::: Records for the task

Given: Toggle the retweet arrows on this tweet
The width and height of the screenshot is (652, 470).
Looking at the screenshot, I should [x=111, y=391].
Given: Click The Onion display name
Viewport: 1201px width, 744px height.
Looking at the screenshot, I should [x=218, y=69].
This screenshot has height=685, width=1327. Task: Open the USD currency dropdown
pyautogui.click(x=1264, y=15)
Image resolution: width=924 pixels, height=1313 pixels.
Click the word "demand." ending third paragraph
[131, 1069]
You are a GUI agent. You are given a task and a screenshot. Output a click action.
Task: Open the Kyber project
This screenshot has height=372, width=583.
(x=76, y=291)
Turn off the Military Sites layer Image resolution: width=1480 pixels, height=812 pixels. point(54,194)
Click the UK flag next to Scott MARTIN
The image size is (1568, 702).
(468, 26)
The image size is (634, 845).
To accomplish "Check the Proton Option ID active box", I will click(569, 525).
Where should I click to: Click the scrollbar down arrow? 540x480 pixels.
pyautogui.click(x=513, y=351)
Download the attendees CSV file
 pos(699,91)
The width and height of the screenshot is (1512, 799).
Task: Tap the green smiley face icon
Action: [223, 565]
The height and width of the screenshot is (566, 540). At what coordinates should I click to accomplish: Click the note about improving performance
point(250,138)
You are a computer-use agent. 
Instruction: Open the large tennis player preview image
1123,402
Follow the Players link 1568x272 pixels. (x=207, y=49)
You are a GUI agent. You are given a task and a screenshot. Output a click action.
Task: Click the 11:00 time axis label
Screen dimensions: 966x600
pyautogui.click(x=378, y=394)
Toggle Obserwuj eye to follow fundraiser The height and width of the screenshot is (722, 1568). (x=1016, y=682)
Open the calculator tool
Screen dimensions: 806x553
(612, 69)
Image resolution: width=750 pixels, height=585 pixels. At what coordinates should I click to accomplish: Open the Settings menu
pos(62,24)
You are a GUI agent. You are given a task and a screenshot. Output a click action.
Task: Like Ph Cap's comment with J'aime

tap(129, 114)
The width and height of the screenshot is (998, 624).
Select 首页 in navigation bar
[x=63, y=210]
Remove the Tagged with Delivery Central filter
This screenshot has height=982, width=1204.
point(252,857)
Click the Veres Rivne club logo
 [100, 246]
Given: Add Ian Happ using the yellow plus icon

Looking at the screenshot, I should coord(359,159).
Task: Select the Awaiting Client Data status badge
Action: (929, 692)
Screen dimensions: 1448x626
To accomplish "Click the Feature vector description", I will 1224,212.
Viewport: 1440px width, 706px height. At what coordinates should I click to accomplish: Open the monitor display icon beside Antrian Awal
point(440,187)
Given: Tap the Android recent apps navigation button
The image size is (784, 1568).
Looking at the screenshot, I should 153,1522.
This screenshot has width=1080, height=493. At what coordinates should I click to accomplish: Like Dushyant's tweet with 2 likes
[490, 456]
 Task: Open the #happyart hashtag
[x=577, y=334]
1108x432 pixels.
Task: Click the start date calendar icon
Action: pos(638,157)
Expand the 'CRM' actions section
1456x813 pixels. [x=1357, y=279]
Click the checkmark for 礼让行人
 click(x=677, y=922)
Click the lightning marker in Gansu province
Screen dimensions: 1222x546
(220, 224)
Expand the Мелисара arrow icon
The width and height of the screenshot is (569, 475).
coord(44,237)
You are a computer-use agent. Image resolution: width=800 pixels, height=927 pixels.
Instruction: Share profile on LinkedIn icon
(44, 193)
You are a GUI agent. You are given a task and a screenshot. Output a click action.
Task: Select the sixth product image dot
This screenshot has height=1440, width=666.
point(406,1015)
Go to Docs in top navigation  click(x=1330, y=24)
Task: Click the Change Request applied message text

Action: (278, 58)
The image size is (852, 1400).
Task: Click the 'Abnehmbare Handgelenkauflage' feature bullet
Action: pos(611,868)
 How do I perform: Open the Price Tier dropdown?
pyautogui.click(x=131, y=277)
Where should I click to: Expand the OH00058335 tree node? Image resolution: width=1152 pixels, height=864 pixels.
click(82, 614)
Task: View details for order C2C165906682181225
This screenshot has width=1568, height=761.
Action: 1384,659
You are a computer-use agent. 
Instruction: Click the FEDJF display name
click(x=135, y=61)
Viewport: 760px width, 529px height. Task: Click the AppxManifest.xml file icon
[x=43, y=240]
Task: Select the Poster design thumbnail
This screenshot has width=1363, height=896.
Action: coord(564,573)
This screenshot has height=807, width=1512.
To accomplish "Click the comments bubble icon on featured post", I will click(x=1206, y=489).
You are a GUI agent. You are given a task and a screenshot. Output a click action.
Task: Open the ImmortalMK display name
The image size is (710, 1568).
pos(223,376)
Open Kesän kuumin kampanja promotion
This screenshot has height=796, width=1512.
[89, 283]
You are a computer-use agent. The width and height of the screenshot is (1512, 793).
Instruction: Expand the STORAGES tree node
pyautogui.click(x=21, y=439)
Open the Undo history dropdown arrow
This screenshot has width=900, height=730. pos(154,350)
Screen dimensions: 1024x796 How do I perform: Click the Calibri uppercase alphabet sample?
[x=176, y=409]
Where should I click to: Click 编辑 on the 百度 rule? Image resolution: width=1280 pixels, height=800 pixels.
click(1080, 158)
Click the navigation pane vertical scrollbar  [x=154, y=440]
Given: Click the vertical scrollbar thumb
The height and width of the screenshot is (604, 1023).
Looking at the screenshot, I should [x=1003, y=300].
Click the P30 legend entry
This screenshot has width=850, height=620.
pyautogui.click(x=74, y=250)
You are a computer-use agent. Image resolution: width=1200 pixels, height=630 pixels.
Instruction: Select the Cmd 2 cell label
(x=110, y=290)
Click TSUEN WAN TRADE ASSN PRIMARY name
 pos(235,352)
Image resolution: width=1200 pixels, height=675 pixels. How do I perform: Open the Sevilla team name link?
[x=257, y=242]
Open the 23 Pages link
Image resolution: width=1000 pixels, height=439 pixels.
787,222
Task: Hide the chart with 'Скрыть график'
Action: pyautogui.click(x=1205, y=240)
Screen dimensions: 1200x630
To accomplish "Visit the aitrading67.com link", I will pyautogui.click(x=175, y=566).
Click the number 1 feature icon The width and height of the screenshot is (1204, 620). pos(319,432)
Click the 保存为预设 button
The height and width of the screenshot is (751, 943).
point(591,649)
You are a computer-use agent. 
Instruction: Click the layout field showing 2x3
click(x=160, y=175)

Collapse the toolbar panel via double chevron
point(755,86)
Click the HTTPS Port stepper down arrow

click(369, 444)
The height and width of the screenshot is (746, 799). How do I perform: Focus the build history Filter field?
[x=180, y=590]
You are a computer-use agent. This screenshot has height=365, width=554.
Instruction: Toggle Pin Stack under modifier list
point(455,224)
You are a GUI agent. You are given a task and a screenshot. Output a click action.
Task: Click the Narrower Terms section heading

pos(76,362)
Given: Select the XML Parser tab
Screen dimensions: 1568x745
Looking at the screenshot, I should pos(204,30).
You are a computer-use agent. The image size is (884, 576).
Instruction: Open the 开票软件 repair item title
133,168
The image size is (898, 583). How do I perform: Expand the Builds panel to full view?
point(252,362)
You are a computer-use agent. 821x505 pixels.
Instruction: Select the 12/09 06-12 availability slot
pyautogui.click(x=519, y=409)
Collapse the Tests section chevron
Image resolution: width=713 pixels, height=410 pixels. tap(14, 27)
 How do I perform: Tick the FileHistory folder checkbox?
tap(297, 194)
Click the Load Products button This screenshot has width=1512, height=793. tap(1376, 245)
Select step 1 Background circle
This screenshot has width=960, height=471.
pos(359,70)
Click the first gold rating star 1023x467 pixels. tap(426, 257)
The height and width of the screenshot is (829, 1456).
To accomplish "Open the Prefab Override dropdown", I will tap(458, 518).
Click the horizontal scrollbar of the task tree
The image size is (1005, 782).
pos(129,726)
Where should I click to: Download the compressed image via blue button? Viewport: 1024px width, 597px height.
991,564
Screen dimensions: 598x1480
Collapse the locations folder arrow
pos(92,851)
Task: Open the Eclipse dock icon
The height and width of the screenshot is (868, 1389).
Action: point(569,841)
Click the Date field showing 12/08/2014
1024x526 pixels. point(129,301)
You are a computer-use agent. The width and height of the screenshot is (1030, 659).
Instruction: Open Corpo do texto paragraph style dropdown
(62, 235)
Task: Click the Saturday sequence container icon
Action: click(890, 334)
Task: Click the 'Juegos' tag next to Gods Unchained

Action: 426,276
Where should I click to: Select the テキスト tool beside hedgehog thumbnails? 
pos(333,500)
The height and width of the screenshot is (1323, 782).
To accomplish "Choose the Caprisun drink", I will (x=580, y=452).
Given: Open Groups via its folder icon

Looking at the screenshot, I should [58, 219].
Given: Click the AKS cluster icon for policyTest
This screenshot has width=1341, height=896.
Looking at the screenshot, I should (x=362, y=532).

::::::

→ The task: Reproduce, word for word and in full, only the lines above that start at the line with "Viewport: 1440px width, 706px" and run through the line with "Expand the Мелисара arrow icon", both ends included.

→ Response to this task:
Viewport: 1440px width, 706px height. At what coordinates should I click to accomplish: Open the monitor display icon beside Antrian Awal
point(440,187)
Given: Tap the Android recent apps navigation button
The image size is (784, 1568).
Looking at the screenshot, I should 153,1522.
This screenshot has width=1080, height=493. At what coordinates should I click to accomplish: Like Dushyant's tweet with 2 likes
[490, 456]
 Task: Open the #happyart hashtag
[x=577, y=334]
1108x432 pixels.
Task: Click the start date calendar icon
Action: pos(638,157)
Expand the 'CRM' actions section
1456x813 pixels. [x=1357, y=279]
Click the checkmark for 礼让行人
 click(x=677, y=922)
Click the lightning marker in Gansu province
Screen dimensions: 1222x546
(220, 224)
Expand the Мелисара arrow icon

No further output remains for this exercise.